Life plays tricks on you. It crackles and burns in the darkness. It erases over files you’d been saving. It writes over what you wanted to say. Time does that. The wind does that. The world roasts and the crickets chirp as you wonder aloud. I’m no sage, no poet, no oracle. I can’t see the future, nor stomach the past. I’m a realist now. I’m a hard-edged, soft-in-the-middle curator of whatever the hell is laying around. I mold things. I bend them. I try to interpret them as best I can. And the best I can interpret what’s coming is both an end and a beginning.

Many things this year feel like they’re on their way to a close, if they haven’t already shuttered their doors. My old life feels as distant as the Sonoran, my old ways feel as tread-worn as the path of least resistance. Something new is coming — and yet, I cannot be sure what.

I do not hate what’s come in the 17 years since I last made my way to where I’m going. And yet I cannot say I love it. The world feels different now: let me explain.

The brother in that car is gone. Disappeared into the wind. He’s been away for over two years now. Existing somewhere outside the realm of communication. I miss him, and yet it’s hard to miss someone you never really feel you knew in the first place.

The girl? She’s long gone. Lost to the memory of time and the harshness of Facebook blocking. Last I saw her, in 2008, I proposed to her at the end of a 674-page manuscript that detailed our romance. It was the first thing I ever wrote. I never got the ring back. I’ve loved since then. I’ve loved hard. But they’re all gone, too. Nothing more than a box of memories that range somewhere between wistful, romantic and disturbing. If only I’d never, or if only I’d ever … if only.

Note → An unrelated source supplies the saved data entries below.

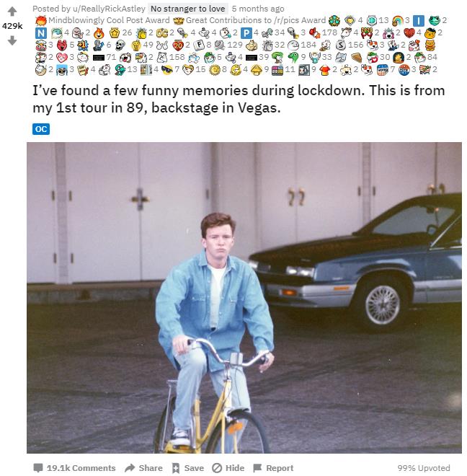This screenshot has width=467, height=476.
Task: Click the speech bubble comments icon
Action: click(x=38, y=467)
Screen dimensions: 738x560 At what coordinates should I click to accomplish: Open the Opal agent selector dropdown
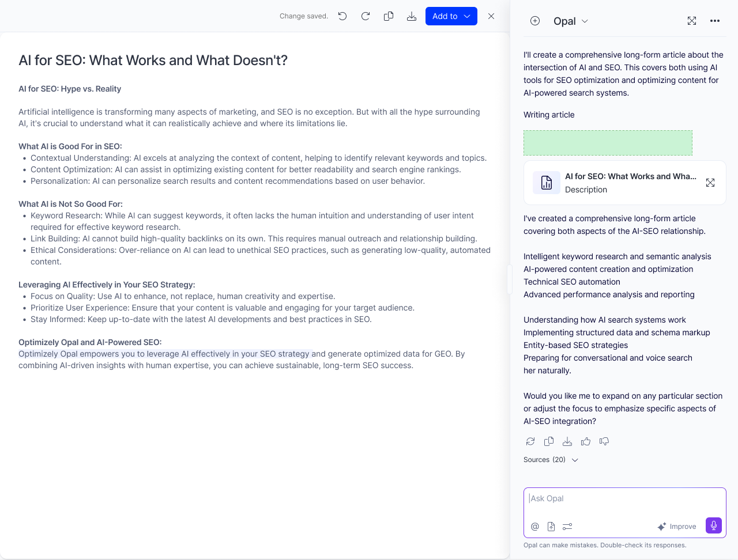click(x=571, y=21)
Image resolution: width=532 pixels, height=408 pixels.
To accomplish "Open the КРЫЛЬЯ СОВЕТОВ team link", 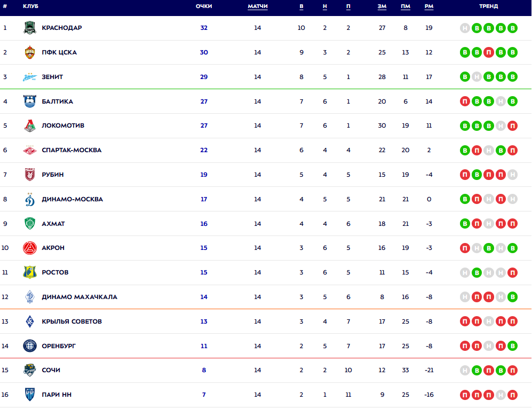I will tap(72, 321).
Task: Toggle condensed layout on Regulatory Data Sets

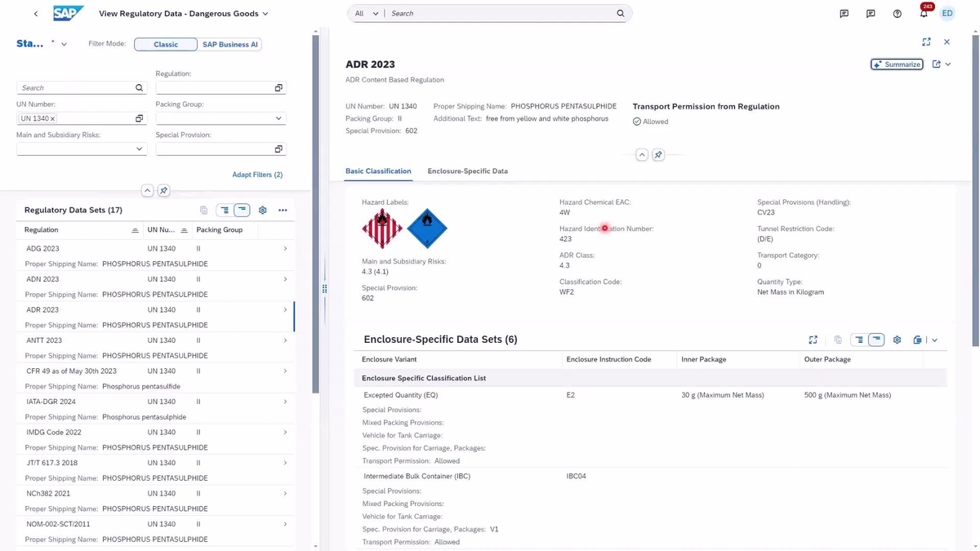Action: point(242,210)
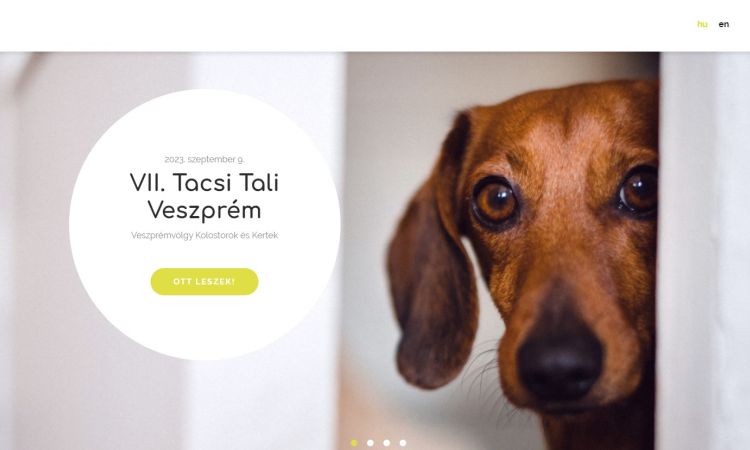
Task: Switch site language to English (en)
Action: click(x=724, y=24)
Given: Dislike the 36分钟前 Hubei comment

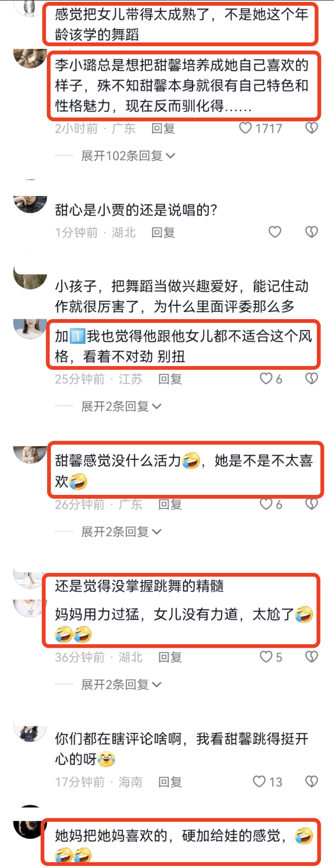Looking at the screenshot, I should [311, 657].
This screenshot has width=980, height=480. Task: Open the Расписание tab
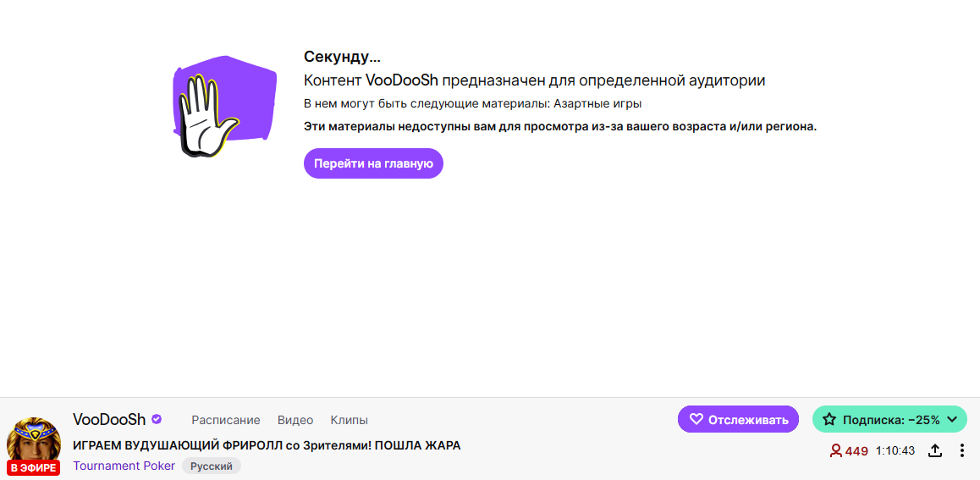point(226,420)
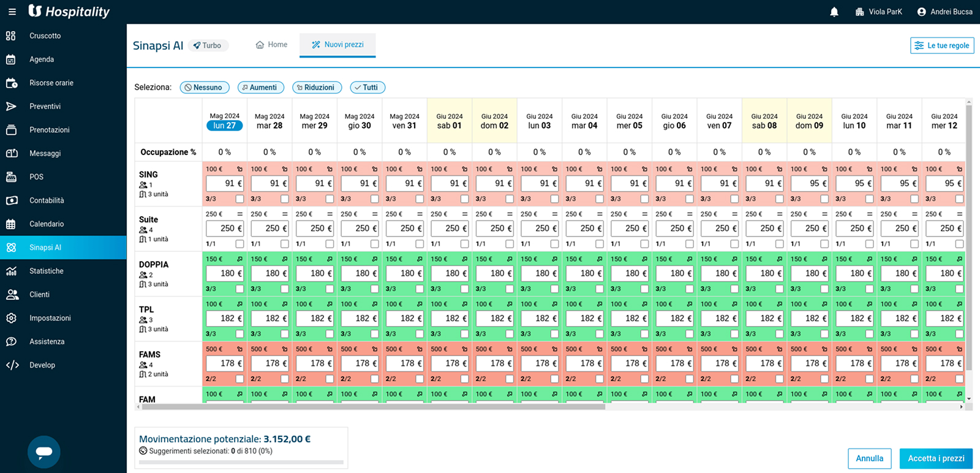Tick the SING checkbox for lun 27
980x473 pixels.
click(239, 199)
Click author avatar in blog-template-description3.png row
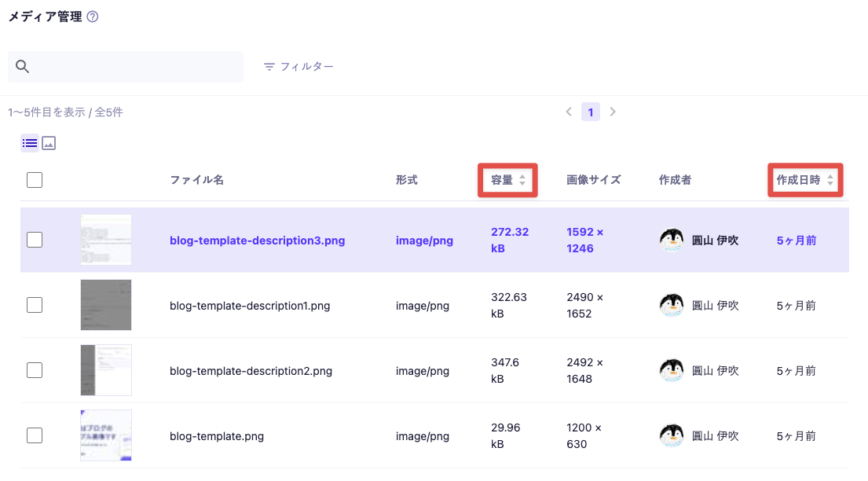Viewport: 868px width, 481px height. pos(672,241)
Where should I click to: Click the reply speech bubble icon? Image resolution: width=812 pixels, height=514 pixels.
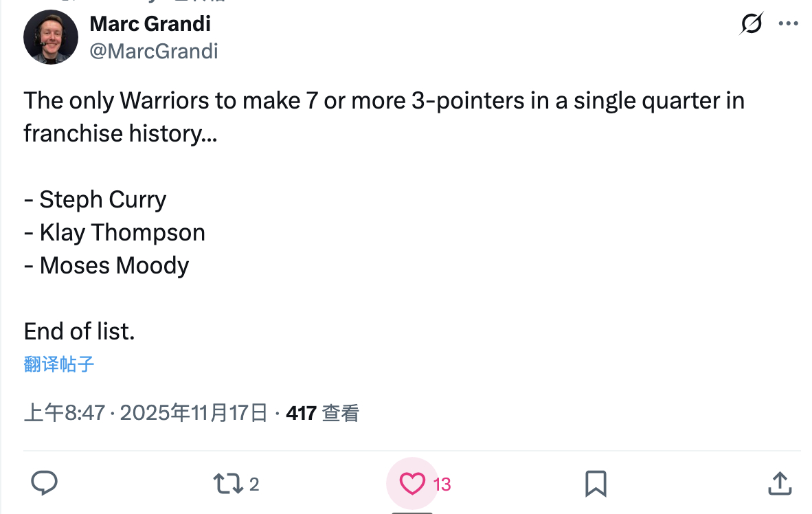click(x=45, y=484)
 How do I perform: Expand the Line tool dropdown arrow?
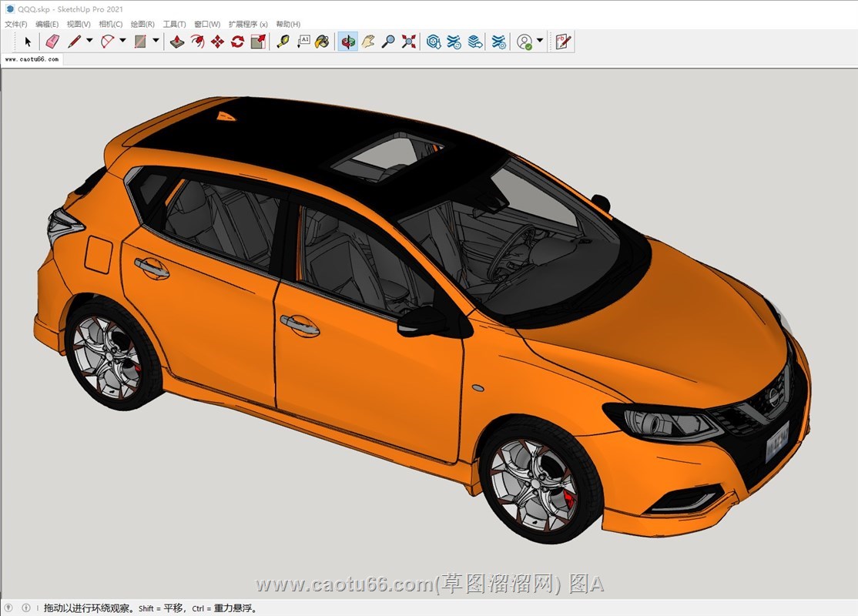[89, 41]
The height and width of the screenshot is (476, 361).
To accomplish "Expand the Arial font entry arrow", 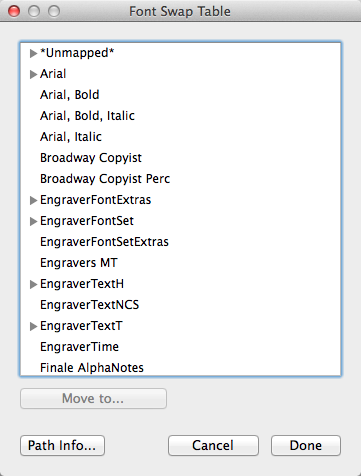I will [33, 74].
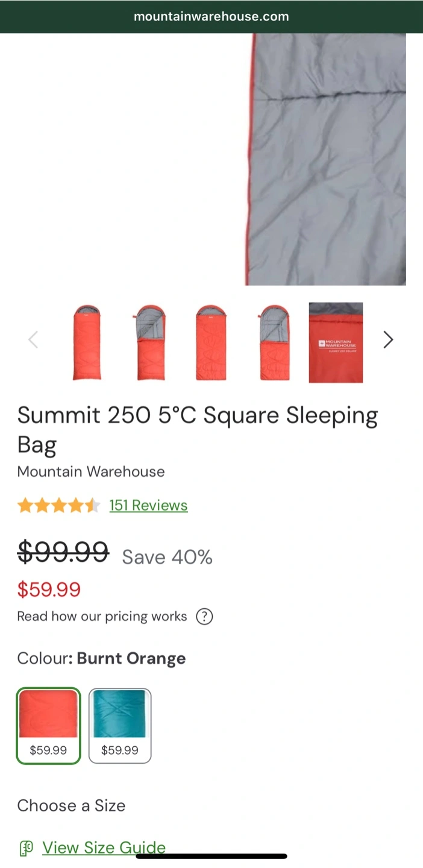View third orange sleeping bag thumbnail
Viewport: 423px width, 868px height.
pos(211,342)
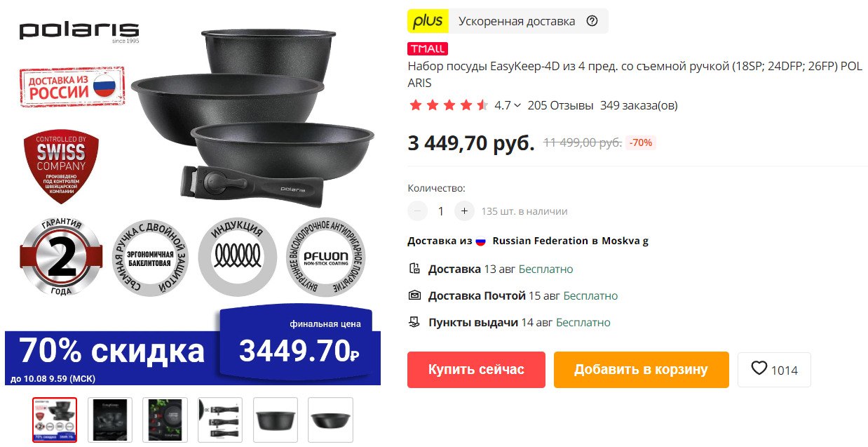Increase quantity with the plus button

(464, 211)
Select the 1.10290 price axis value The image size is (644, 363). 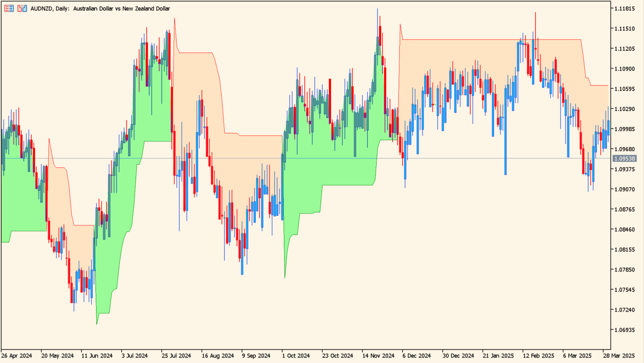[x=624, y=109]
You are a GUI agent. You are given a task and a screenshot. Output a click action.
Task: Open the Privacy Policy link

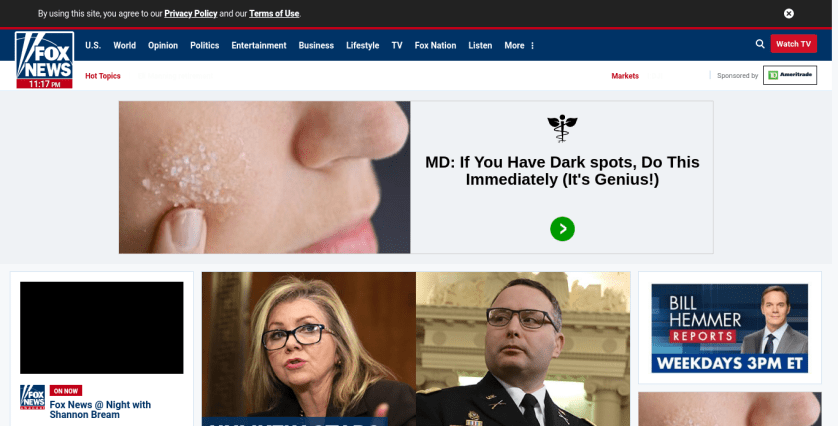click(190, 13)
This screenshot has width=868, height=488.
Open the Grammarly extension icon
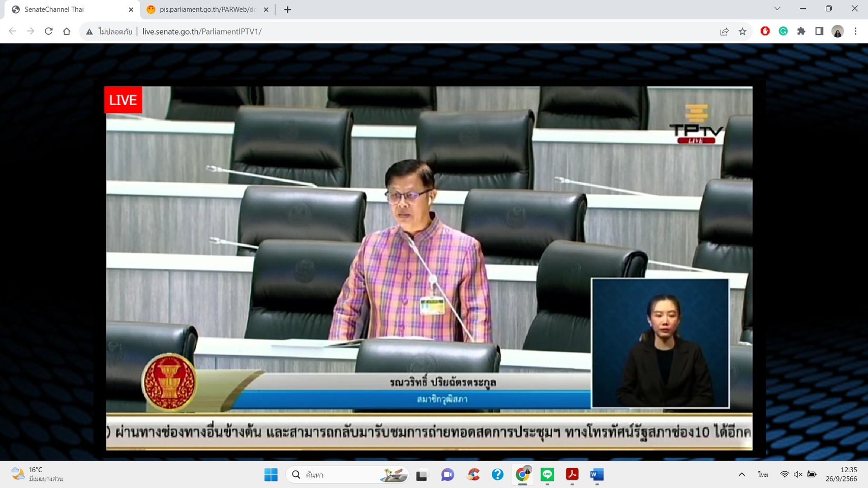[x=783, y=32]
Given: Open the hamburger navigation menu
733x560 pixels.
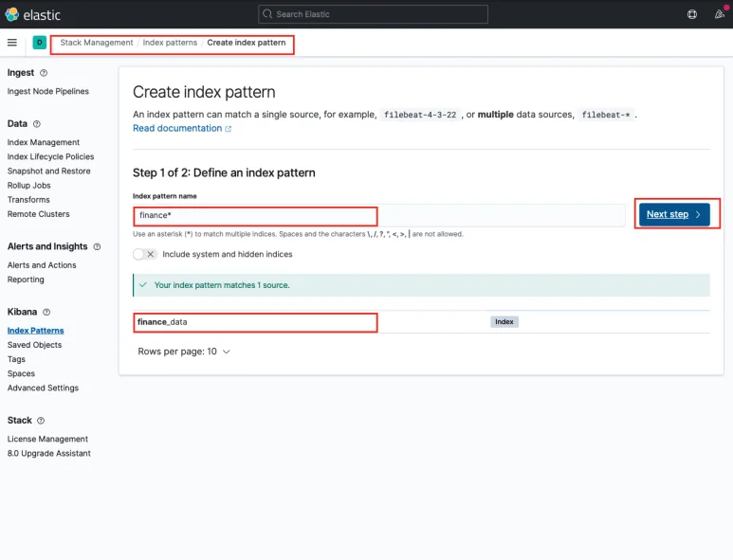Looking at the screenshot, I should pos(12,43).
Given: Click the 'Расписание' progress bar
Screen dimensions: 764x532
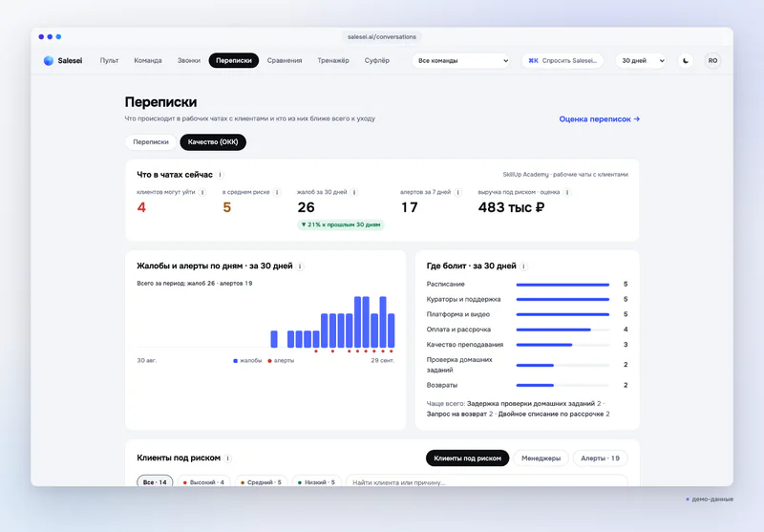Looking at the screenshot, I should (562, 285).
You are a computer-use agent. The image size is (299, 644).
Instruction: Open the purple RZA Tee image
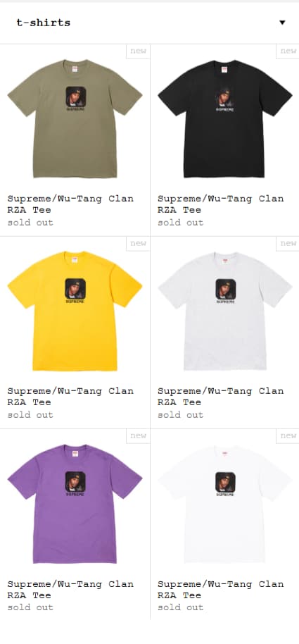tap(75, 504)
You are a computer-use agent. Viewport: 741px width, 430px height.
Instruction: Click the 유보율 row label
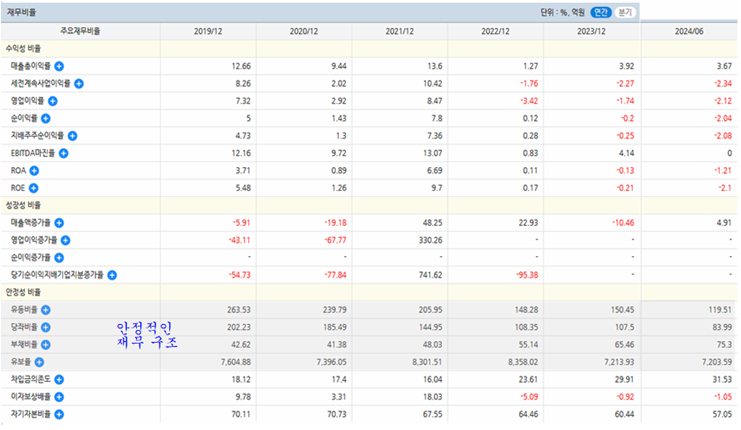pyautogui.click(x=20, y=361)
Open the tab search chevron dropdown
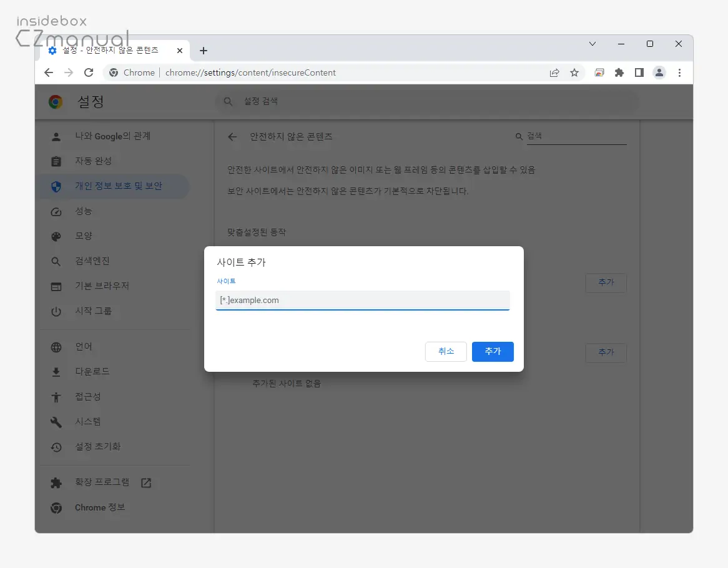 [x=592, y=44]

The family we went out to visit last time around has had its deck shuffled by incalculable change and unconquerable odds. I won’t be seeing them. I wouldn’t even know how to or why. My grandmother has left this Earth. Winds take the ones you thought you knew, and they fade away in the dust. You’re left only with yourself. Out there alone, among the cacti and scorpions, wandering your way around an endless abyss, praying for rain or water or civilization. We do this more often than not in deserts of our own making.

I am a writer now, I guess. And a mildly successful career man. I inspire people with my words, entertain them with my stories, and occasionally fail to do both those things despite my best efforts. (This may be one of those times.) This is all Act II. This is all what’s come since that last trip. I had hair back then. Hell, it was blonde. And gelled. And now it’s all gone. And these crows feet have become vultures encircling my skull. The mind grows hard. The drinks grow harder. The body grows soft. The skin grows thick. The soul grows hallow. Aging will do that to you. The desert will do that to you.

Yet, still, there is something rising. Something coming. There’s an anxious, exhilarating hope nudging its way down the interstate, shining its high-beams down a lonesome highway deep within the middle of nowhere. I’m not sure where it’s leading. I’m not sure where it’s taking me. But it’s there. And it’s not a Dodge Intrepid.

I think back to all that has changed since I last gorged myself on the oil-canvas beauty of the Arizona steppe. How vastly different life can become if you double its length. How vastly strange the world begins to look if you stare at it long enough, or move just far enough. How you can begin to forget your own face when you go too long without a good, hard look in the mirror. I wonder what I look like now. I wonder if he looks vaguely like the man that woman once loved, or the man my family once adored. I wonder if there’s any of that left in me.

Because what’s come is just fine, and what’s come is definitely me, but what’s coming could upend the entirety of what I know — a monsoon, a dust-bunny, a cracking of the earth. For I’m about to begin Act III, which will take me to nearly 52. Yes, I’ve risen before. Yes, I’ve also fallen. How different will I be? How different will I look? How many people will I lose? How many people will I find?

I quiver at this line of questioning. The time ticks away. The water runs dry. And when it’s all said and done, all we become is cracked landscape, withering and rotting in the heat of the desert summer, having only left behind our tracks of where we dared to venture before the sun went down on us.